Evaluating the implications of TELs for debt activity at the local level requires some notion of the demographic characteristics of the jurisdictions in question.  This raises an operational problem.  The debt activity occurs at multiple levels of government, perhaps most often at the municipal or special district level.  By contrast, socioeconomic data is generally collected in detail at the county level (or larger).  Some method of allocating socioeconomic information to smaller jurisdictions must be derived to provide enough information for legit statistical specifications.
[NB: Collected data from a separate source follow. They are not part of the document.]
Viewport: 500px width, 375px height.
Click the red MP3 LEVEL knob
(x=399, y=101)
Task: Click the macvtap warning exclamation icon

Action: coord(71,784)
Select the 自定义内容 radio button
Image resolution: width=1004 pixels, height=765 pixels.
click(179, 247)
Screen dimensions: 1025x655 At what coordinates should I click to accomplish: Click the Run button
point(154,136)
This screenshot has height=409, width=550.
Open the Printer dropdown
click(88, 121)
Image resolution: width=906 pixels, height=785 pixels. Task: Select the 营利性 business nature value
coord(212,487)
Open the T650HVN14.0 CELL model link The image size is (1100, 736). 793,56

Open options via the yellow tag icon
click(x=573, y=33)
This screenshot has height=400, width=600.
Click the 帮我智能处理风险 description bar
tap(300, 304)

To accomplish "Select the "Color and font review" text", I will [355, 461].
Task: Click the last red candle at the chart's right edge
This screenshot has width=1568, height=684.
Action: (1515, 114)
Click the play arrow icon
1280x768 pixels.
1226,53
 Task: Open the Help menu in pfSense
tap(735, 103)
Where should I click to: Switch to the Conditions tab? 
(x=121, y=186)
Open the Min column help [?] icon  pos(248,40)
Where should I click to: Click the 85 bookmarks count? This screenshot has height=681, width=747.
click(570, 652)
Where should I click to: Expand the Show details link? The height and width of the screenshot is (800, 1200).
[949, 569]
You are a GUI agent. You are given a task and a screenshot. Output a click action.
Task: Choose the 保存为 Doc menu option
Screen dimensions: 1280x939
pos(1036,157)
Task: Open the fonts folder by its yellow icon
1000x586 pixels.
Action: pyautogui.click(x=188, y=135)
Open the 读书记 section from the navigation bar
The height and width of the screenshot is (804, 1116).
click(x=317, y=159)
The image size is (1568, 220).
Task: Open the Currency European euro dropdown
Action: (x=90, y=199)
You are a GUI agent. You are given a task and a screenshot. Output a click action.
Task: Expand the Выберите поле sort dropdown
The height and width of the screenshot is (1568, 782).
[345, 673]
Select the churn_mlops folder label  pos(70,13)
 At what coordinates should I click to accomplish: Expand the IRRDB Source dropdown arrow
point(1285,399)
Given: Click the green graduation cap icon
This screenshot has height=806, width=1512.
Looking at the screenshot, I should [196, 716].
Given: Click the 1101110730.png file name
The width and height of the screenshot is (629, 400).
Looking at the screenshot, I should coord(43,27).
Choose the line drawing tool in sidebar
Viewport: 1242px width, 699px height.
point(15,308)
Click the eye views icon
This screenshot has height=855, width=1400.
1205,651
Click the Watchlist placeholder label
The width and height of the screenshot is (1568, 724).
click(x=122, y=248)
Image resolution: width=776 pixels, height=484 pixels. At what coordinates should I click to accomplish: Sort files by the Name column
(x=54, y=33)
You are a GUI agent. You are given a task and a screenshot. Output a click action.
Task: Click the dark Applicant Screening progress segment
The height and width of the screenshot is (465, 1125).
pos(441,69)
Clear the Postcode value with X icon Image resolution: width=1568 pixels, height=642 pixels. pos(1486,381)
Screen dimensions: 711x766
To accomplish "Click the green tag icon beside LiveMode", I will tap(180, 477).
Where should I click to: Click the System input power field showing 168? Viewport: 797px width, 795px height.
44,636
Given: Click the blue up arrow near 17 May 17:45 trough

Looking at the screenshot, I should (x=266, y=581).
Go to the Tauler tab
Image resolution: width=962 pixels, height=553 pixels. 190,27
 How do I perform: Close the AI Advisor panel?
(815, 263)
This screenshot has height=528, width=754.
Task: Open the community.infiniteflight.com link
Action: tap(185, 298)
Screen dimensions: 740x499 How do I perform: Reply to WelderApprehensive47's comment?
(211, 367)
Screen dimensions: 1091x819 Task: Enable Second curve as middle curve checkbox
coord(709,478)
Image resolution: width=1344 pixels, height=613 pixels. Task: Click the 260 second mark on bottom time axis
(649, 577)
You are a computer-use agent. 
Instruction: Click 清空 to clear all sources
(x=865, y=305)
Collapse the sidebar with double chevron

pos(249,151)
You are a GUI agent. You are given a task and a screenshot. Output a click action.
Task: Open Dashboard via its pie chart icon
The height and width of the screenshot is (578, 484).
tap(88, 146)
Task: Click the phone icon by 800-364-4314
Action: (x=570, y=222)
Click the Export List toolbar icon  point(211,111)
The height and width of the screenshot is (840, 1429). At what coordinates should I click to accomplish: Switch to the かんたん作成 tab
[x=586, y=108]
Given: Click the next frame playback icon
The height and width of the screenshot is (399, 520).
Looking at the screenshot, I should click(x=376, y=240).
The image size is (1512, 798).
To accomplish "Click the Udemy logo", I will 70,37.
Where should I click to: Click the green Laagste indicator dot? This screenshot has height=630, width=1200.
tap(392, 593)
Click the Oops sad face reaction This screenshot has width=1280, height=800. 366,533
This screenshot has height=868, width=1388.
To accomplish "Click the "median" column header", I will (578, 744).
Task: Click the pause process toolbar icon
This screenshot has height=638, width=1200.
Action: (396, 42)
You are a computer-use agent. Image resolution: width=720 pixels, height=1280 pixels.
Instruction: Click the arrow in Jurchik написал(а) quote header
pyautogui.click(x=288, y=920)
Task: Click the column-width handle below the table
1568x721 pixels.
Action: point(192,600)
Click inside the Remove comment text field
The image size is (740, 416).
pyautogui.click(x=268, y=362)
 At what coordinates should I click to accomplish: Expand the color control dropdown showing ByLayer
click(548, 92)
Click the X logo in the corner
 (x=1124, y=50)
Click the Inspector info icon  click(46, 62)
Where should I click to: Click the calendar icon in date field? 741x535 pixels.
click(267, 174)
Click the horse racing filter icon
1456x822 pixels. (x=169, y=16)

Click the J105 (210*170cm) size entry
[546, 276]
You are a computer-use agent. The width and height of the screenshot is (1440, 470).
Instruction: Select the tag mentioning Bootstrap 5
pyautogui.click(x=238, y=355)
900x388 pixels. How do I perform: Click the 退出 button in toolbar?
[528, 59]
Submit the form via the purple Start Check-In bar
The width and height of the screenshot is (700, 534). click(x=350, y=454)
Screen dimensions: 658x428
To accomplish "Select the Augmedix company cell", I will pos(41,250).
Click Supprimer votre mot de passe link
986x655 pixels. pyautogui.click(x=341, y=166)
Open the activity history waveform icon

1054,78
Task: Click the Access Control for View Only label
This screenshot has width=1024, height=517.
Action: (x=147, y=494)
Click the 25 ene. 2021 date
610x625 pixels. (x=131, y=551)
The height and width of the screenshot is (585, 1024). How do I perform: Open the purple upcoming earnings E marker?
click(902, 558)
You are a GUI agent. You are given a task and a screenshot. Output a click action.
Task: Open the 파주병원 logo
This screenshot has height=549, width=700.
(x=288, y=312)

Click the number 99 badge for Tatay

The question of how to allocate this information has non-trivial implications for the analysis that it facilitates.  I have [previously proposed](http://gis.stackexchange.com/questions/157610/harmonizing-data-across-geographic-scopes-layers) some rough adjustment mechanisms, but they generally rely on strong assumptions about the spatial distribution of people within a given jurisdiction.  Fortunately, as Dan has pointed out, the [Missouri Census Data Center](http://mcdc.missouri.edu/) (MCDC) has developed a [tool](http://mcdc.missouri.edu/websas/geocorr12.html) that offers a far more robust solution.  Instead of relying assumptions of uniform distributions of people, the tool aggregates up from the block level to provide information on the extent of the overlap across Census geographies.  This approach allows us to retain information that blunt assumptions would discard.  The following description of the tool's capability is taken directly from [MCDC's docs](http://mcdc.missouri.edu/websas/geocorr90_htmls/geocorr.help.html):

>*The MABLE/Geocorr geographic correspondence engine generates files and/or reports showing the relationships between a wide variety of geographic coverages for the United States. It can, for example, tell you with which county or counties each ZIP code in the state of California shares population. It can tell you, for each of those ZIP/county intersections, what the size of that intersection is (based on 1990 population or other user-specifed variable) and what portion of the ZIP's total population is in that intersection. The application permits the user to specify the geographic scope of the correspondence files (typically, one or more complete states, but with the ability to specify counties, cities, or metropolitan areas within those states), and, of course, the specific geographic coverages to be processed. The latter include virtually all geographic units reported in the 1990 U.S. census summary files, and several special "extension coverages" such as 103rd Congress districts, PUMA areas used in the 1990 PUMS files, Labor Market and Commuting Zone areas, and even hydrolgical unit codes (watersheds.) The application creates a report file and a comma-delimited ascii file (by default) which the user can then browse and/or save to their local disk.*

It's difficult to overstate how damn useful this is.  In any event, I've taken the liberty of grabbing a [run](http://mcdc.missouri.edu/tmpscratch/22AUG0900580.geocorr12/geocorr12.csv) from the tool that captures overlap between Census places and counties for all states in the country.  In this Notebook, we will explore these overlaps.  Even with this information, we will still be faced with discretionary choices about how to allocate socioeconomic information that is not countable.  Rather, it is reported statistically, and we clearly have no access to the underlying microdata (think distributions of income or political affiliation, industrial mixtures, etc.).  Any decisions we make on this front will create bias, and the magnitude of this bias will be a function of the extent to which Census places do not nest well into Census counties.  Consequently, this Notebook seeks to develop a method for thinking about this discord.  Note that we may very well decide that Census places are not the appropriate unit of analysis.  The method developed here, however, should be applicable to other geographic combinations.

In [1]:
#Basic data manipulation
import numpy as np
import pandas as pd
from pandas import Series, DataFrame

#Spatial I/O
import fiona

#Spatial Geometry Manipulation
from shapely.geometry import shape,LineString,Polygon,MultiPolygon
from shapely.ops import unary_union
from descartes import PolygonPatch
from rtree import index

#Visualization
from matplotlib.collections import PatchCollection
from mpltools import color

  from pkg_resources import resource_stream


## Data Input

I am not sure how persistent the link to our run is, so the data are housed in this repository as well.